The driverless trucks will wear out faster than a typical truck.

“Eight hundred really doesn’t even start calculating in the fact that I’m going to be calling Don and saying, ‘Hey, my first group is going out of service. I need to double up.’ That 800 number is undoubtedly going to expand,” Suma said.

Loadsmith has $125 million of freight under management today with 65 full-time employees. Suma said 2022 earnings before interest, taxes, depreciation and amortization was $5 million. The only capital to date is money from Suma’s family.

Familiar pricing model

Look for the autonomous business to follow the pay-per-mile system in place today.

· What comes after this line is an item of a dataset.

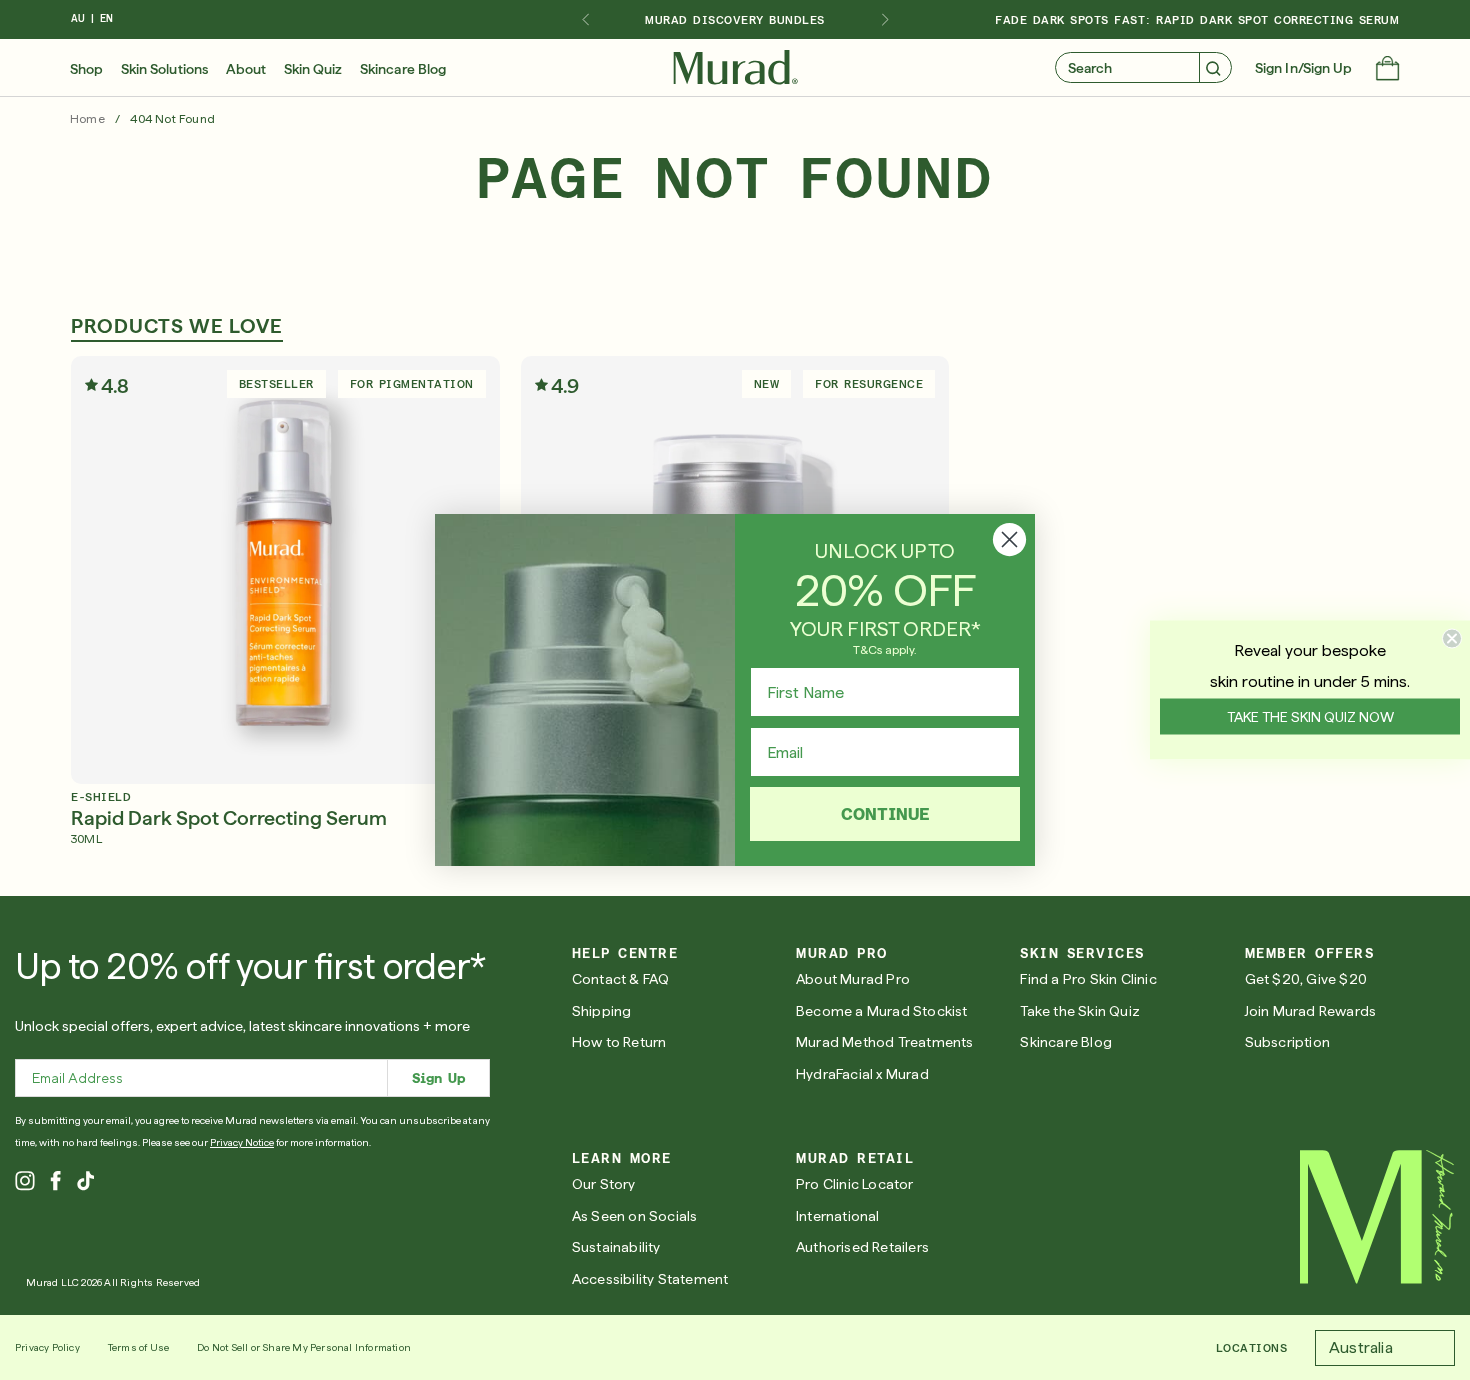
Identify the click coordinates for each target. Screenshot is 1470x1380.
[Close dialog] (1009, 539)
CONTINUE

“The per-mile or per-route fee is what makes sense,” Burnette said. “I think that the current system where shippers pay carriers [and] carriers pay drivers is a model we should base our system on, and that’s what we plan to do.”

Expect a slow start.

“It will be somewhat of a hockey stick curve,” Suma said. “When you start really diving into what Loadsmith’s plans are with our customers from a modular pricing algorithm perspective, that will allow us to provide customers three-year or five-year contracts on their freight with incremental inflation-based increases.”